Man saß damals übrigens nicht in Reihen, man aß, man wandelte, man plauderte und oben auf der Bühne sangen sich die Sänger die Seele aus dem Hals. Bis zu Mozart übrigens stocksteif, weil: was soll ich groß schauspielern, wenn eh kein Schwein zuschaut?! Auch große Komponisten wie Lully oder Händel litten darunter, daß die Sängerinnen und Sänger sich in der Zeit steif vorne hin stellten und sangen und fertig. Das hing natürlich auch ein bißchen mit den Inhalten zusammen: bis Pergolesi (dessen köstliche Oper der kleinen Leute „La serva padrona“ in Frankreich geradezu einen Krieg entfachte zwischen denen, die eine Oper nur auf hohen, hehren Stelzen wollten, mit Göttern, Herkules etc pp und denen, welche die Oper zu den Menschen wie Du und ich holen wollten) und Mozart, mehr oder weniger, hat man ja nur die große Mythologie auf die Bühne gestellt, da hagelte es Götter über Götter von der Bühne, deren Würde sich nicht mit Komik oder Unterhaltung gepaart hätte. Und im Barock hat man aus jeder Oper eine Ausstattungsorgie gemacht, gegen die wir heute arme Stümper sind.

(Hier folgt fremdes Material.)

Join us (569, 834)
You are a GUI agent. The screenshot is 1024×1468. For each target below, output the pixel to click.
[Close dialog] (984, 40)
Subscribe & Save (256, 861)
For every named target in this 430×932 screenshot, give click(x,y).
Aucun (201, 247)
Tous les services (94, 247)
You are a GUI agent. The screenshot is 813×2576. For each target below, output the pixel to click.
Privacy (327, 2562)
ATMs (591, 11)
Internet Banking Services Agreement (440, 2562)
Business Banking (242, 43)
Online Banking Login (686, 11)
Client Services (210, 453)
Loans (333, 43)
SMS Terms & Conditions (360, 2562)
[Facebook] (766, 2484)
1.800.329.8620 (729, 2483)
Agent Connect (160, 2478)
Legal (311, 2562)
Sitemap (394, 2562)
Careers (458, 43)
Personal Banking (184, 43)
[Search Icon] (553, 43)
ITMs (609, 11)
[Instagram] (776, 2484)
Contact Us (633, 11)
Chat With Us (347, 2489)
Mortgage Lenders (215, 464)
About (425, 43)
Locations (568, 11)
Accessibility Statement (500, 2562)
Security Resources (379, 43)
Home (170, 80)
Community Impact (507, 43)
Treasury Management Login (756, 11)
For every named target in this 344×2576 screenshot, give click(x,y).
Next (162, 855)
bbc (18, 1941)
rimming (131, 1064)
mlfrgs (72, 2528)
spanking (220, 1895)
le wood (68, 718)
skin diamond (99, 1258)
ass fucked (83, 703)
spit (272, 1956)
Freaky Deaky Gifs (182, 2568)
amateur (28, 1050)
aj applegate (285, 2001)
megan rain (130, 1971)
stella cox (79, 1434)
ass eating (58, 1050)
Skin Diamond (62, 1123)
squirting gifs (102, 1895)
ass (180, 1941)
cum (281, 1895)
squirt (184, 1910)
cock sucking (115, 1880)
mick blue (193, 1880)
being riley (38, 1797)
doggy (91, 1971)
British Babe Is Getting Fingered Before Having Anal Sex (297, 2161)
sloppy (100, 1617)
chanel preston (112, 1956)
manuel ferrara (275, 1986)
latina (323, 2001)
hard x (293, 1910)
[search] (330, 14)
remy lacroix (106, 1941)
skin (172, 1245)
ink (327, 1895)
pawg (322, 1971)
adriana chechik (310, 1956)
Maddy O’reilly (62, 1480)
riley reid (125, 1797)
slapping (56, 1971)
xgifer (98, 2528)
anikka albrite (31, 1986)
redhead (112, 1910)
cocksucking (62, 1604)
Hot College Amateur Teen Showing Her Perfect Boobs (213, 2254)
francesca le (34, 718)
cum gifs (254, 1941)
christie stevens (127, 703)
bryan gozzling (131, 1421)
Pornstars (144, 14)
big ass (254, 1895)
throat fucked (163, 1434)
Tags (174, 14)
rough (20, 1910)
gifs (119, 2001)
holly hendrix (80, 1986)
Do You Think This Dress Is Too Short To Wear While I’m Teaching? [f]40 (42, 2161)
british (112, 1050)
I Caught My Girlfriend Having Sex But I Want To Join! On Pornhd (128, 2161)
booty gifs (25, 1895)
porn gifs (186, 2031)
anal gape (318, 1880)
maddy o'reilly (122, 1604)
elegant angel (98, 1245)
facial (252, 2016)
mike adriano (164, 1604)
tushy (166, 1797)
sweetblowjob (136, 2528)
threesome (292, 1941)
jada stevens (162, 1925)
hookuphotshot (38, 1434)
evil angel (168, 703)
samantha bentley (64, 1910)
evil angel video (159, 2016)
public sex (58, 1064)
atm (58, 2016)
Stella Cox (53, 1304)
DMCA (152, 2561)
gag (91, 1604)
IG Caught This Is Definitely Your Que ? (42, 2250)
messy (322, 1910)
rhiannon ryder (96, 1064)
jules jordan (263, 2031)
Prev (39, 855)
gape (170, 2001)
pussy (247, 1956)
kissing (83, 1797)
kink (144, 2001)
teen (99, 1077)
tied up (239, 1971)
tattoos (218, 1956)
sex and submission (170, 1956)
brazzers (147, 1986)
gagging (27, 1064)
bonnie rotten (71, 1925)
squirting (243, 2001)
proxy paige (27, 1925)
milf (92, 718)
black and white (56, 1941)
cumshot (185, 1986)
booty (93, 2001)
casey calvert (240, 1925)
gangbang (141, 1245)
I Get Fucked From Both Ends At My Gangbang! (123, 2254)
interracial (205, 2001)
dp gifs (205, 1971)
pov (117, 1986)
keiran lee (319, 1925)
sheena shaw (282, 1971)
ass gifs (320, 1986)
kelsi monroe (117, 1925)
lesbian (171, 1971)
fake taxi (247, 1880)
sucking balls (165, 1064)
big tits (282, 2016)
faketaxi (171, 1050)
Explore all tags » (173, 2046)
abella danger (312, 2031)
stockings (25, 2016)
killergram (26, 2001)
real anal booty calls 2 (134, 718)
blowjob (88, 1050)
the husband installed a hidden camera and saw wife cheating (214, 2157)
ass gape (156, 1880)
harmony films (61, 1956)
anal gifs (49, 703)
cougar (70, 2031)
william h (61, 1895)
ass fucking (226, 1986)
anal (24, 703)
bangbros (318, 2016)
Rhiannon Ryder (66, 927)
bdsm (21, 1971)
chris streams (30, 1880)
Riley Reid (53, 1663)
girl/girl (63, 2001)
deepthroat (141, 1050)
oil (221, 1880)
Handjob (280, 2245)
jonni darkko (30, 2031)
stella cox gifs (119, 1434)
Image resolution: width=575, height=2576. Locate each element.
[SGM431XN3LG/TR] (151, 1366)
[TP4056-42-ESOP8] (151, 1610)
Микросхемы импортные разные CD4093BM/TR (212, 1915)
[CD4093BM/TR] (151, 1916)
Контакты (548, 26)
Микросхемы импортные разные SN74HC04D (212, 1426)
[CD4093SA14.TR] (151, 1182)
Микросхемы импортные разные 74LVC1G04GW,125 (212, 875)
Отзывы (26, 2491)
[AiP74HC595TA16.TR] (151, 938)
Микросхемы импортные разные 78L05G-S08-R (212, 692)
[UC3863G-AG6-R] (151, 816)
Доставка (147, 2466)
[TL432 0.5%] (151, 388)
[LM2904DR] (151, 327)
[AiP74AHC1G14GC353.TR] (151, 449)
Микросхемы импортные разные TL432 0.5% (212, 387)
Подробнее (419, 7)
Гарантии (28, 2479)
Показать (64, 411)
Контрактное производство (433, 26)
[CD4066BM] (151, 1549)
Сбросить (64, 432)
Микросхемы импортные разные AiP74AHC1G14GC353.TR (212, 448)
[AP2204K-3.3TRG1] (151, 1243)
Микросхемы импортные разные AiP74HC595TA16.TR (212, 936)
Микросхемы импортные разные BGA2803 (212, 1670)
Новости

Ein Beispiel aus Düsseldorf:
Jan Wellem, der hat in zweiter Ehe Anna Maria de Medici geheiratet und die hat Düsseldorf sofort umjepflügt, aber hallo! Man weiß von einer Opernaufführung 1696, wo die Düsseldorfer so richtig ins Volle jekegelt haben: Es geht in der Oper um die Göttin der Jagd, et Diana - vermutlich mit einer Sängerin aus Neuss besetzt, denn im Schützenverein sind die Neusser absolute Weltspitze!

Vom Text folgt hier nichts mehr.